Antifa, boerka’s en de grenzen van onze vrijheid


Gisteren nam de Tweede Kamer verschillende moties aan die veel zeggen over de koers waarin ons land zich beweegt. Twee daarvan springen in het oog: een voorstel van BBB, PVV en FVD om het bestaande boerkaverbod uit te breiden naar de hele openbare ruimte, en een motie waarin wordt opgeroepen om Antifa in Nederland als terroristische organisatie aan te merken. Deze moties zetten de spanning op scherp tussen veiligheid, vrijheid en de waarden van de democratische rechtsstaat.

Wat is Antifa?

Antifa is geen partij of formele organisatie met een ledenlijst en een bestuur, maar een los netwerk van actiegroepen en individuen die zich verzetten tegen fascisme, racisme en extreemrechts. De beweging heeft wortels in de jaren ’20 en ’30, toen arbeiders en activisten zich in Duitsland en Italië organiseerden tegen Mussolini en Hitler. Acties van Antifa lopen uiteen van vreedzame demonstraties en educatieve campagnes tot felle confrontaties met extreemrechtse groeperingen.

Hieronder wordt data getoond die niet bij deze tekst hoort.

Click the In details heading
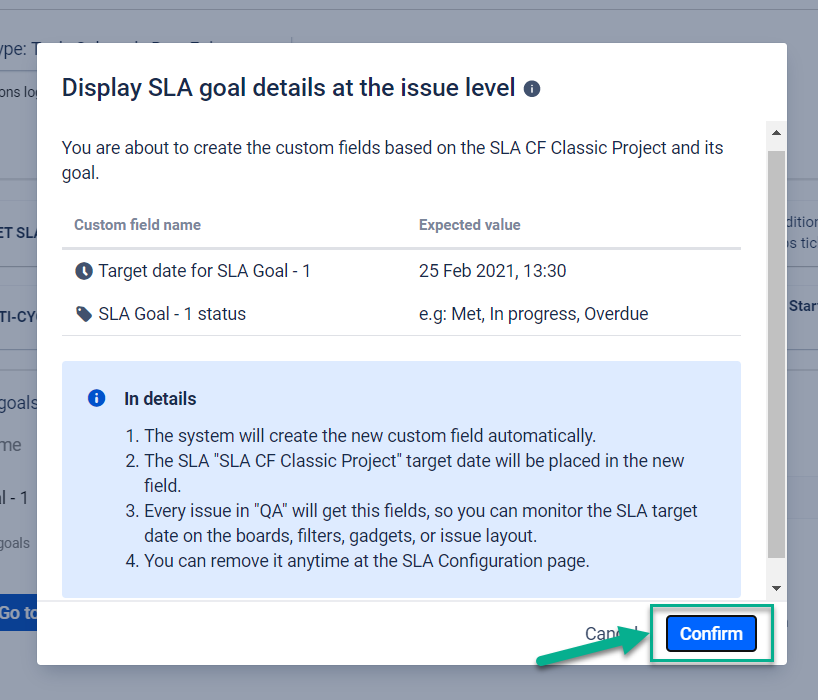 (x=160, y=398)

Critici verwijten Antifa dat sommige groepen geweld gebruiken of intimidatie niet schuwen. Toch is er geen bewijs dat Antifa in Nederland terroristische aanslagen heeft gepleegd. Historisch gezien zijn er in Nederland wel extreem-linkse groeperingen actief geweest die geweld gebruikten, zoals RaRa (Revolutionaire Anti-Racistische Actie), verantwoordelijk voor bomaanslagen en brandstichtingen in de jaren ’80 en ’90.1 Maar Antifa zoals die vandaag bestaat, voldoet niet aan de criteria van het Nederlandse strafrecht om als terroristische organisatie te worden bestempeld.

Het boerkaverbod en de uitbreiding

Sinds 1 augustus 2019 geldt in Nederland de Wet gedeeltelijk verbod gezichtsbedekkende kleding.2 Deze wet verbiedt het dragen van boerka’s, niqabs en andere gezichtsbedekkende kleding in overheidsgebouwen, het openbaar vervoer, onderwijsinstellingen en zorginstellingen. Op straat en in andere openbare ruimten is gezichtsbedekking gewoon toegestaan.

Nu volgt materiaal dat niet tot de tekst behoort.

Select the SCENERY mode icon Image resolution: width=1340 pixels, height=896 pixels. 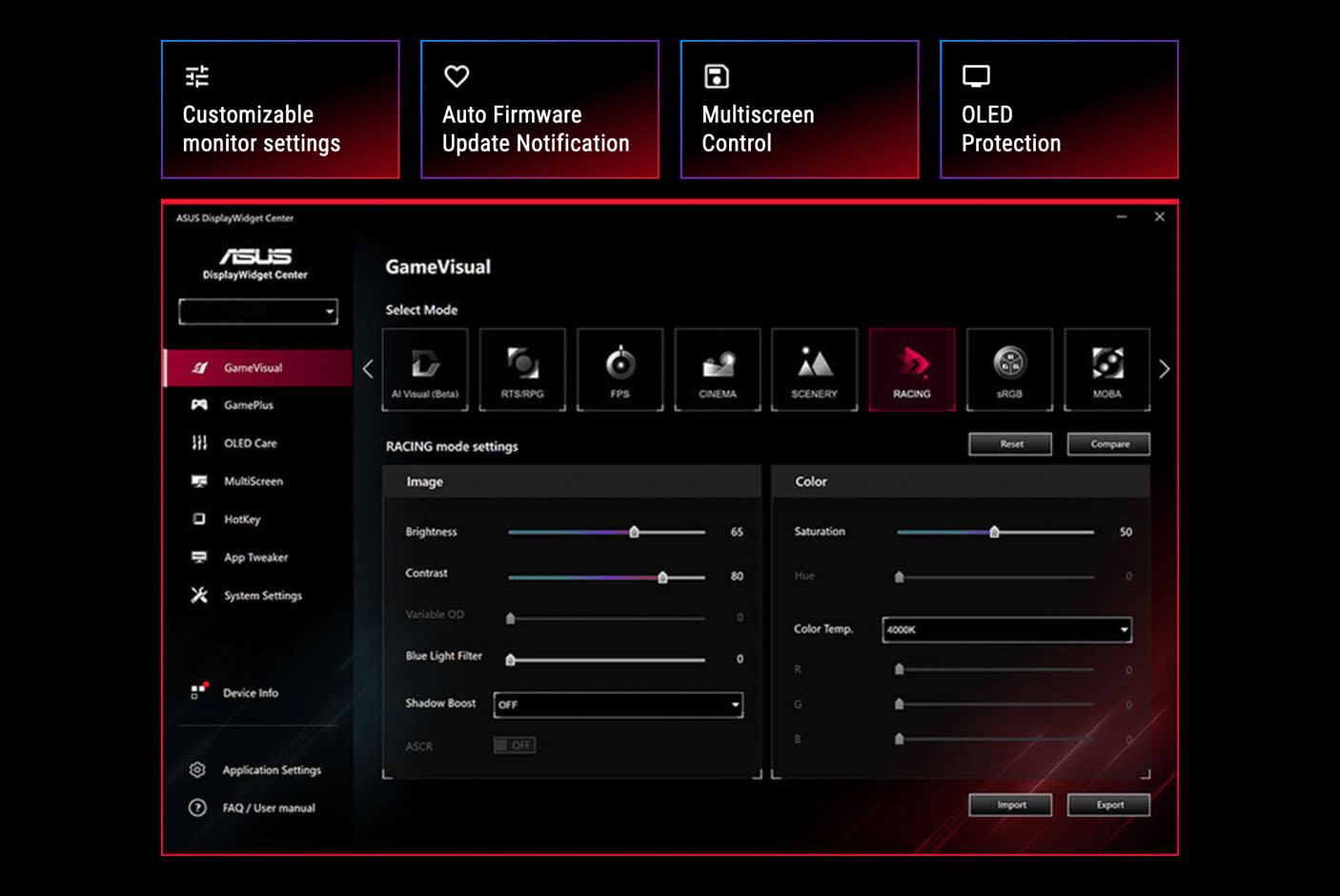814,369
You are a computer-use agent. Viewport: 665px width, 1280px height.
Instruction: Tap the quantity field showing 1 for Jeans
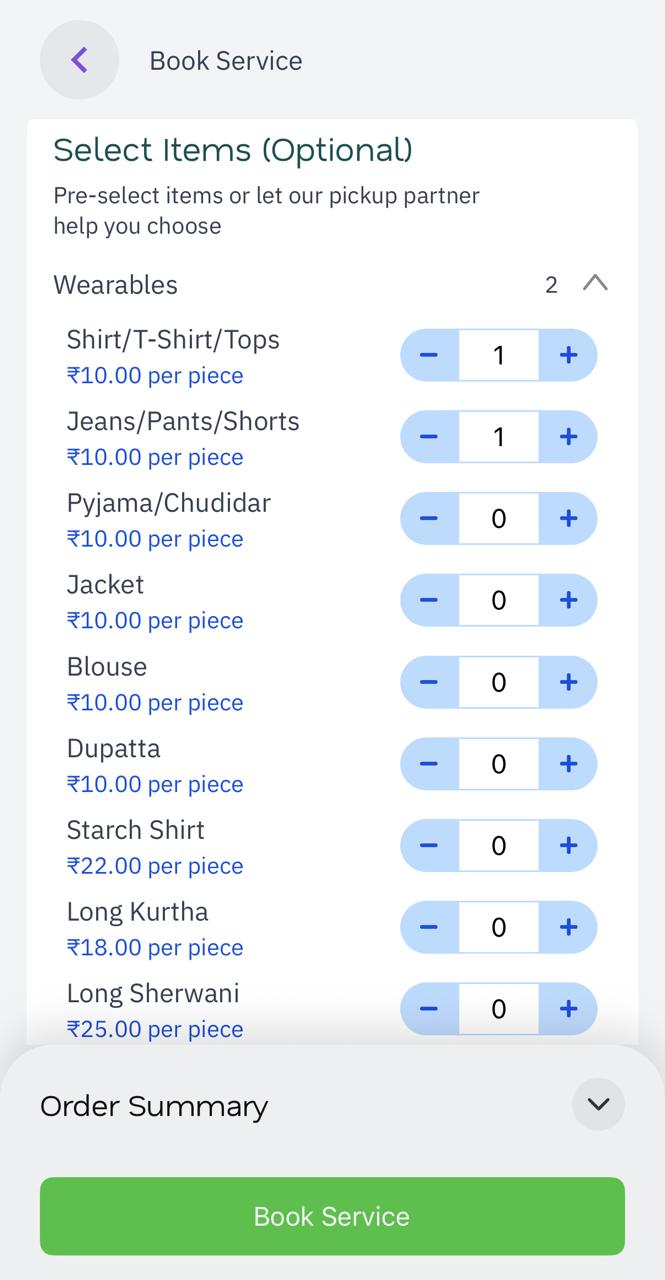coord(498,437)
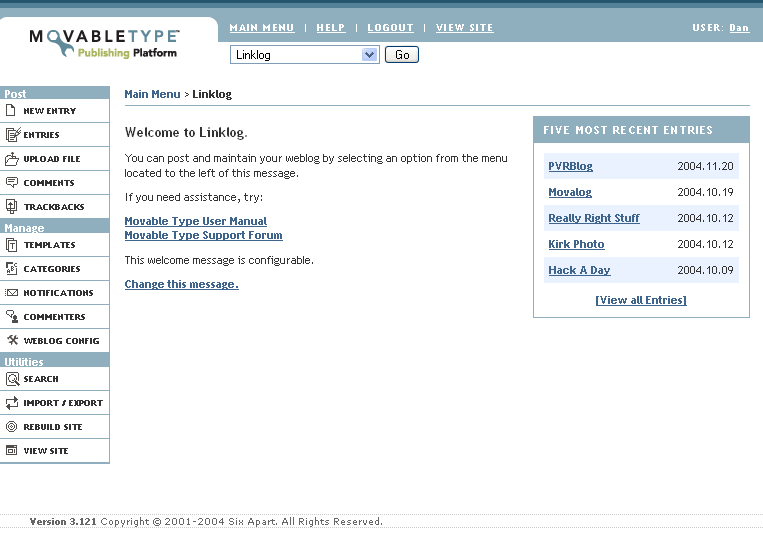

De nieuwe motie wil dit verbod uitbreiden naar de gehele publieke ruimte. Dat zou betekenen dat vrouwen nergens in Nederland meer gezichtsbedekkende kleding mogen dragen. Daarmee raakt de maatregel direct aan godsdienstvrijheid (artikel 6 Grondwet; artikel 9 EVRM) en vrijheid van meningsuiting (artikel 7 Grondwet; artikel 10 EVRM). Beperkingen op deze vrijheden zijn alleen toegestaan als ze bij wet zijn geregeld, noodzakelijk in een democratische samenleving en proportioneel ten opzichte van het nagestreefde doel.3

Een volledig boerkaverbod zou juridisch uiterst kwetsbaar zijn. Het Europese Hof voor de Rechten van de Mens heeft weliswaar in enkele zaken een verbod op gezichtsbedekking geaccepteerd, maar altijd na een strenge proportionaliteitstoets. Een totaalverbod in Nederland zou vrijwel zeker tot procedures leiden bij nationale rechters en in Straatsburg.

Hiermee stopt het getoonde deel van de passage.